Die rätselhaften Worte
bitte?«
»Polizistenwitz.
Grievous bodily harm –
schwere Körperverletzung. Komischer Titel. Warum hat er das Stück so genannt?«
»Weil er in einer Zeit gelebt hat, in der man davon ausgehen konnte, daß ein Großteil des Publikums nicht nachzufragen brauchte, warum er es so genannt hat.«
»Aha. Und zwar, weil …?«
»Weil klassische Bildung noch als das pädogogische
summum bonum
der begüterten Schichten galt. Und wenn man nicht wenigstens die erste Zeile von Vergils
Äneis
gelesen hatte, dann hatte man seine Jugend vergeudet.
›Arma virumque cano‹,
was Dryden mit ›Arms and the man I sing‹ übersetzt. Damals ein guter Titel. Heute aber müßte ein Autor schon ganz sicher sein, daß er ein hochgebildetes, intelligentes und aufmerksames Publikum hat, um so etwas zu wagen.«
»Das klingt so wehmütig. Findest du, das waren bessere Zeiten?«
»Selbstverständlich. Erstens waren wir noch nicht geboren. Gut ist der Schlaf, der Tod ist besser – freilich das beste wäre, nie geboren zu sein.«
»Mein Gott!« rief er. »Das klingt ja ziemlich krank. Schon wieder ein Bonmot von Vergil?«
»Nein. Von Heine.«
»Etwa von dem Dichter Heine, diesem Kraut, den Charley Penn übersetzt?«
Das Ganze kam ihm irgendwie vertraut vor.

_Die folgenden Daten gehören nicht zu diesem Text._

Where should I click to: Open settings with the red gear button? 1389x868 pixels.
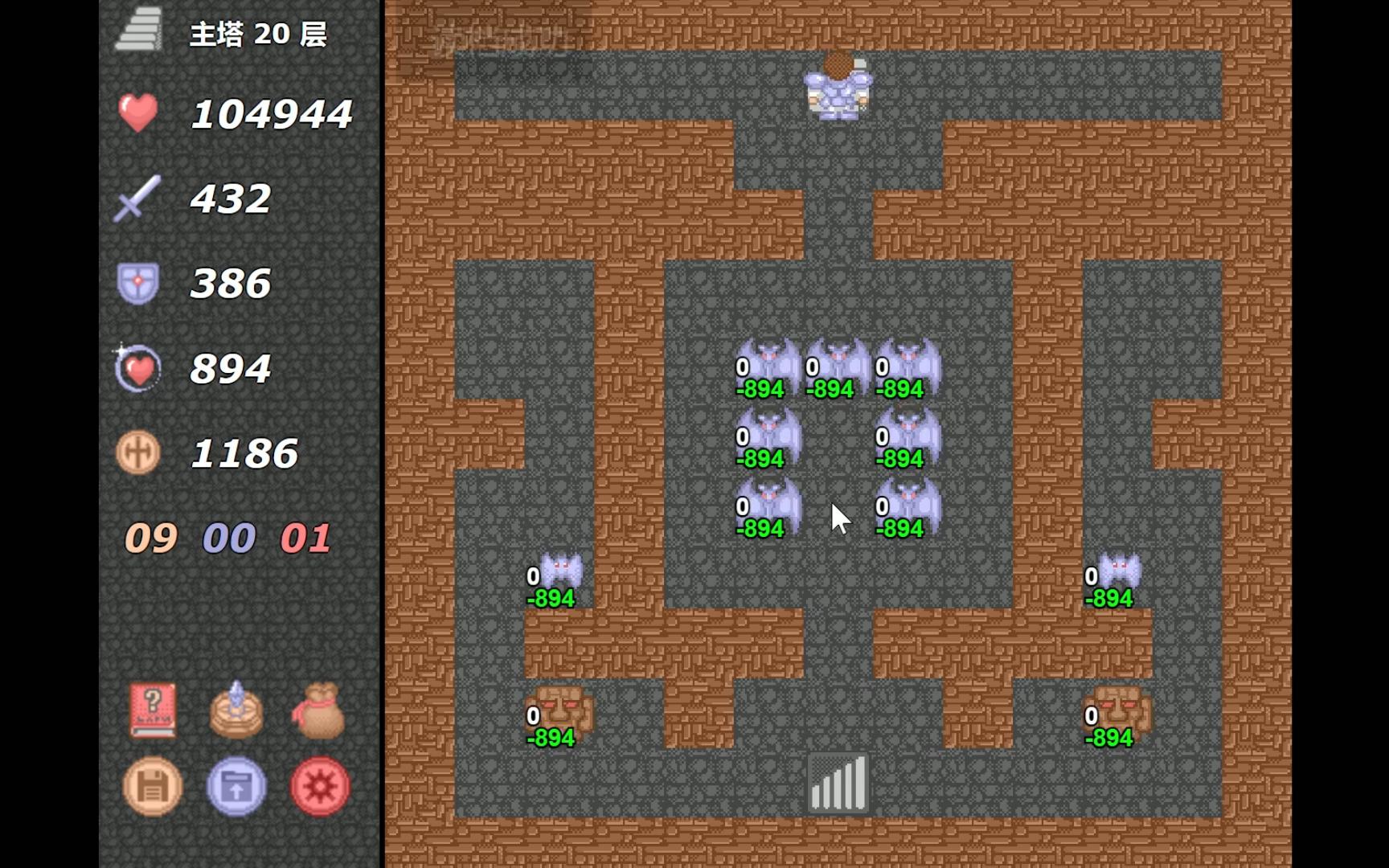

»In zivilisierten Kreisen bezeichnet man sie immer noch als Deutsche«, entgegnete sie ernst. »Man muß sie nicht mögen, aber das ist noch lange kein Grund, so garstig über sie zu reden.«
»Tut mir leid. Dasselbe gilt für Penn, oder?«
»Klar. Und er hat sogar viel an sich, was man mögen kann. Selbst seine unverkennbare Obsession für meine Wenigkeit muß man nicht unbedingt verwerflich finden. Ich habe gerade eine seiner Übersetzungen zitiert, die er mir unterbreitete, nachdem ihn meine Weigerung, mich von ihm begrapschen zu lassen, in Verzweiflung stürzte.«
Allmählich begriff Hat, welch ausgeklügelte Kriegslist sich hinter Ryes Spöttelei verbarg. Sie ließ Türen einladend angelehnt, und ein Trottel, der sich verleiten ließ einzutreten, lief Gefahr, eine kalte Dusche abzukriegen oder in den Fahrstuhlschacht zu fallen.
»Und was soll das mit dem Schlaf heißen?« fragte er.
»Es heißt, daß wir früher einmal den besten aller möglichen Zustände genossen haben, nämlich, nicht geboren zu sein. Aber dann sind unsere Eltern auf einer Heuwiese, auf dem Rücksitz eines Autos oder zwischen zwei Akten bei der Aufführung eines Shaw-Stücks in Oldham aneinandergeraten, haben alles vermasselt und uns ohne Nachfrage gezwungen, strampelnd und schreiend auf dieser zugigen alten Bühne unseren Auftritt hinzulegen. Möchtest du einen Kaffee?«
»Warum nicht?« Er folgte ihr in die kleine Küche, die genauso ordentlich war wie das Wohnzimmer. »Hey, ist das der Grund, warum du Raina heißt? Weil sie in diesem Stück gespielt haben, als sie …? Das finde ich echt romantisch.«
»Wirklich?«
»Ja. Ich verstehe nicht, warum du darüber so zynisch sprichst. Eine schöne Geschichte und ein schöner Name. Stell dir vor, du würdest …« Er schlug das Personenverzeichnis des Stücks auf. »… Sergius heißen? Wie findest du das? Sergius Pomona! Dann hättest du wirklich Grund, dich zu beklagen!«
»Mein Zwillingsbruder fand das nicht so schlimm.«
»Du hast einen Zwillingsbruder?«
»Ich hatte einen. Er ist gestorben«, sagte sie und löffelte Kaffee in die French-Press-Kanne.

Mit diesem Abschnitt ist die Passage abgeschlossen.